Neutron spin echo is a time-of-flight technique. Concerning the neutron spins it has a strong analogy to the so-called Hahn echo,[5] well known in the field of NMR. In both cases the loss of polarization (magnetization) due to dephasing of the spins in time is restored by an effective time reversal operation, that leads to a restituation of polarization (rephasing). In NMR the dephasing happens due to variation in the local fields at positions of the nuclei, in NSE the dephasing is due to different neutron velocities in the incoming neutron beam. The Larmor precession of the neutron spin in a preparation zone with a magnetic field before the sample encodes the individual velocities of neutrons in the beam into precession angles. Close to the sample the time reversal is effected by a so-called flipper. A symmetric decoding zone follows such that at its end the precession angle accumulated in the preparation zone is exactly compensated (provided the sample did not change the neutron velocity, i.e. elastic scattering), all spins rephase to form the "spin-echo". Ideally the full polarization is restored. This effect does not depend on the velocity/energy/wavelength of the incoming neutron. If the scattering at the sample is not elastic but changes the neutron velocity, the rephasing will become incomplete and a loss of final polarization results, which depends on the distribution of differences in the time, which the neutrons need to fly through the symmetric first (coding) and second (decoding)precession zones. The time differences occur due to a velocity change acquired by non-elastic scattering at the sample. The distribution of these time differences is proportional (in the linearization approximation which is appropriate for quasi-elastic high resolution spectroscopy) to the spectral part of the scattering function S(Q,ω). The effect on the measured beam polarization is proportional to the cos-Fourier transform of the spectral function, the intermediate scattering function F(Q,t). The time parameter depends on the neutron wavelength and the factor connecting precession angle with (reciprocal) velocity, which can e.g. be controlled by setting a certain magnetic field in the preparation and decoding zones. Scans of t may then be performed by varying the magnetic field. For some further explanations pertaining the NSE principle with animations see: pathfinder.neutron-eu.net.

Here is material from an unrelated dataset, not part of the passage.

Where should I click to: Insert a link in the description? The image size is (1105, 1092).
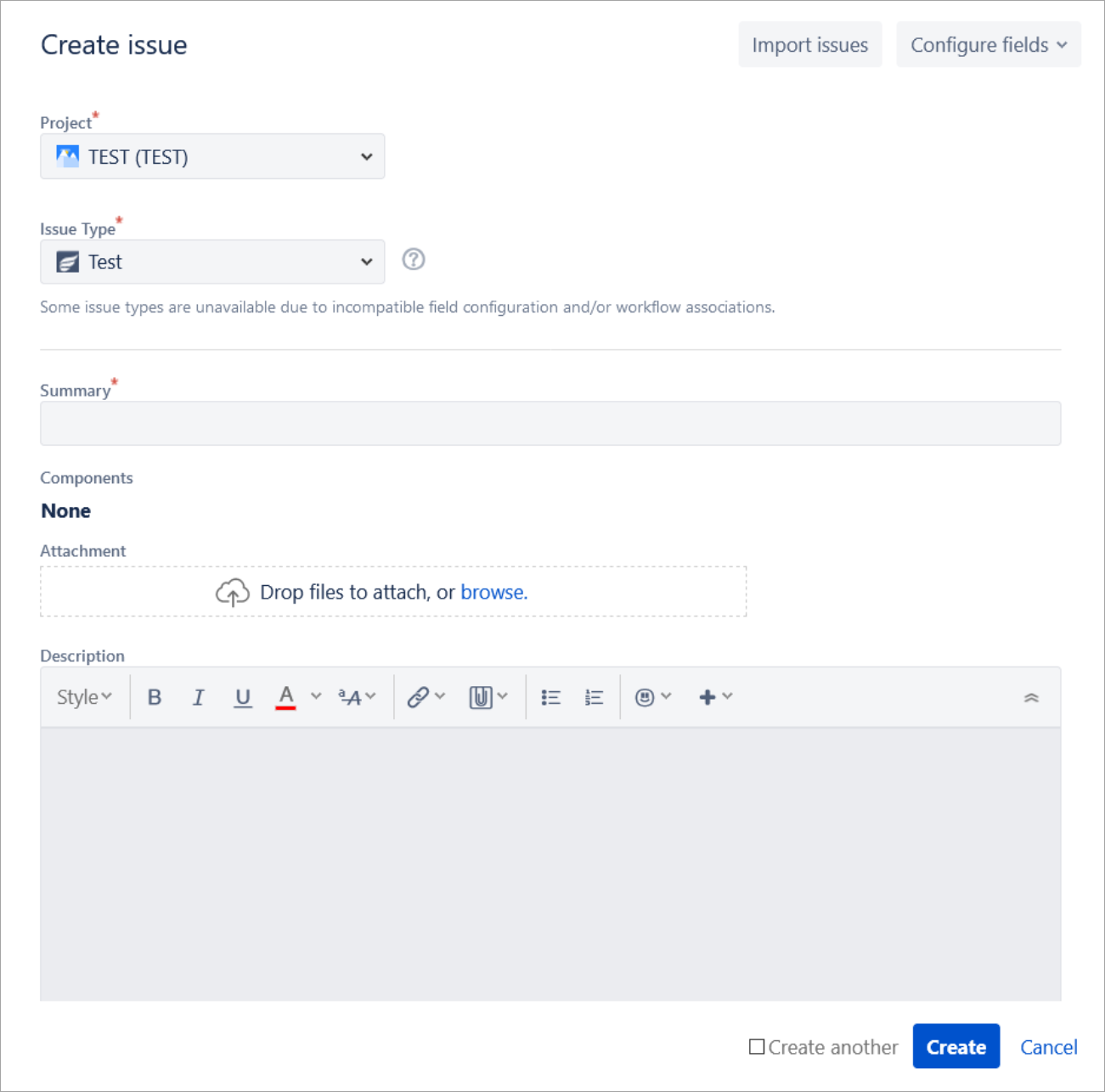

It is important to note: all the spin manipulations are just a means to detect velocity changes of the neutron, which influence—for technical reasons—in terms of a Fourier transform of the spectral function in the measured intensity. The velocity changes of the neutrons convey the physical information which is available by using NSE, i.e.

 I(Q,t) \propto S(Q) + \int \cos (\omega t) \, S(Q,\omega)\, dt where  \omega \propto \Delta v and  t \propto B \times \lambda^3 .

B denotes the precession field strength, λ the (average) neutron wavelength and Δv the neutron velocity change upon scattering at the sample.

The main reason for using NSE is that by the above means it can reach Fourier times of up to many 100ns, which corresponds to energy resolutions in the neV range. The closest approach to this resolution by a spectroscopic neutron instrument type, namely the backscattering spectrometer (BSS), is in the range of 0.5 to 1 μeV. The spin-echo trick allows to use an intense beam of neutrons with a wavelength distribution of 10% or more and at the same time to be sensitive to velocity changes in the range of less than 10−4.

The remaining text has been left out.